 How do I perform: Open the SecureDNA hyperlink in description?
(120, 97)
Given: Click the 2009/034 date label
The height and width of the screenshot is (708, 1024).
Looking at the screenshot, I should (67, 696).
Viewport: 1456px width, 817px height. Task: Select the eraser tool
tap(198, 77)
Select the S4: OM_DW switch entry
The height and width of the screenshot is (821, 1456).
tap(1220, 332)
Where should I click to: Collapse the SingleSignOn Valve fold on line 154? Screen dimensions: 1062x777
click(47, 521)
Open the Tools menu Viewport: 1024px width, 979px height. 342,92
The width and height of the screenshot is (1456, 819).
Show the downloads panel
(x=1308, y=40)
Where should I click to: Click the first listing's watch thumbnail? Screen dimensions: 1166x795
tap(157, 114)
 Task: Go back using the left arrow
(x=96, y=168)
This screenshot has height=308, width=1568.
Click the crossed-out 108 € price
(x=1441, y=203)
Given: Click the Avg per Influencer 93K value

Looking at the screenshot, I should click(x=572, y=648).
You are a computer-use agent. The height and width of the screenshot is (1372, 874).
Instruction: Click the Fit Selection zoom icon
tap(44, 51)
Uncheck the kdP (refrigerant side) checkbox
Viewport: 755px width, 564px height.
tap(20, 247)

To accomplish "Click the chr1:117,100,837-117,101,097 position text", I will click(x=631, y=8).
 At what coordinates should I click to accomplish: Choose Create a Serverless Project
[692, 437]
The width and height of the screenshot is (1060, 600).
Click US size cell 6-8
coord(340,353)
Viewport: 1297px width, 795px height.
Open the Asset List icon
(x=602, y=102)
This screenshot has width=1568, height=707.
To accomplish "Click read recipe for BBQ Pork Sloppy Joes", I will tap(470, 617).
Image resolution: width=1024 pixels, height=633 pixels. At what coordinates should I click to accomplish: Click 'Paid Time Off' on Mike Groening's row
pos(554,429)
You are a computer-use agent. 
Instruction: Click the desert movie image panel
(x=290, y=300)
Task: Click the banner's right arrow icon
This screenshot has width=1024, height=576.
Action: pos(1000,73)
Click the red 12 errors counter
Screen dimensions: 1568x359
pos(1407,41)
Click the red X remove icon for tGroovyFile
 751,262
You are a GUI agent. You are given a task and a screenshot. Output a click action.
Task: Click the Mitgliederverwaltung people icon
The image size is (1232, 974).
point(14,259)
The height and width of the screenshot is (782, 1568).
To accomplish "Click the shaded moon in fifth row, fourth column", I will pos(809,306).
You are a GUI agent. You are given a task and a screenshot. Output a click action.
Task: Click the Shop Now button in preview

#####

EXERCISE DIRECTIONS: The output is every entry, printed exactly as it reads.

EXERCISE SOLUTION:
 How do I perform: Open the SecureDNA hyperlink in description?
(120, 97)
Given: Click the 2009/034 date label
The height and width of the screenshot is (708, 1024).
Looking at the screenshot, I should (67, 696).
Viewport: 1456px width, 817px height. Task: Select the eraser tool
tap(198, 77)
Select the S4: OM_DW switch entry
The height and width of the screenshot is (821, 1456).
tap(1220, 332)
Where should I click to: Collapse the SingleSignOn Valve fold on line 154? Screen dimensions: 1062x777
click(47, 521)
Open the Tools menu Viewport: 1024px width, 979px height. 342,92
The width and height of the screenshot is (1456, 819).
Show the downloads panel
(x=1308, y=40)
Where should I click to: Click the first listing's watch thumbnail? Screen dimensions: 1166x795
tap(157, 114)
 Task: Go back using the left arrow
(x=96, y=168)
This screenshot has height=308, width=1568.
Click the crossed-out 108 € price
(x=1441, y=203)
Given: Click the Avg per Influencer 93K value

Looking at the screenshot, I should click(x=572, y=648).
You are a computer-use agent. The height and width of the screenshot is (1372, 874).
Instruction: Click the Fit Selection zoom icon
tap(44, 51)
Uncheck the kdP (refrigerant side) checkbox
Viewport: 755px width, 564px height.
tap(20, 247)

To accomplish "Click the chr1:117,100,837-117,101,097 position text", I will click(x=631, y=8).
 At what coordinates should I click to accomplish: Choose Create a Serverless Project
[692, 437]
The width and height of the screenshot is (1060, 600).
Click US size cell 6-8
coord(340,353)
Viewport: 1297px width, 795px height.
Open the Asset List icon
(x=602, y=102)
This screenshot has width=1568, height=707.
To accomplish "Click read recipe for BBQ Pork Sloppy Joes", I will tap(470, 617).
Image resolution: width=1024 pixels, height=633 pixels. At what coordinates should I click to accomplish: Click 'Paid Time Off' on Mike Groening's row
pos(554,429)
You are a computer-use agent. 
Instruction: Click the desert movie image panel
(x=290, y=300)
Task: Click the banner's right arrow icon
This screenshot has width=1024, height=576.
Action: pos(1000,73)
Click the red 12 errors counter
Screen dimensions: 1568x359
pos(1407,41)
Click the red X remove icon for tGroovyFile
 751,262
You are a GUI agent. You are given a task and a screenshot. Output a click action.
Task: Click the Mitgliederverwaltung people icon
The image size is (1232, 974).
point(14,259)
The height and width of the screenshot is (782, 1568).
To accomplish "Click the shaded moon in fifth row, fourth column", I will pos(809,306).
You are a GUI agent. You are given a task and a screenshot. Output a click action.
Task: Click the Shop Now button in preview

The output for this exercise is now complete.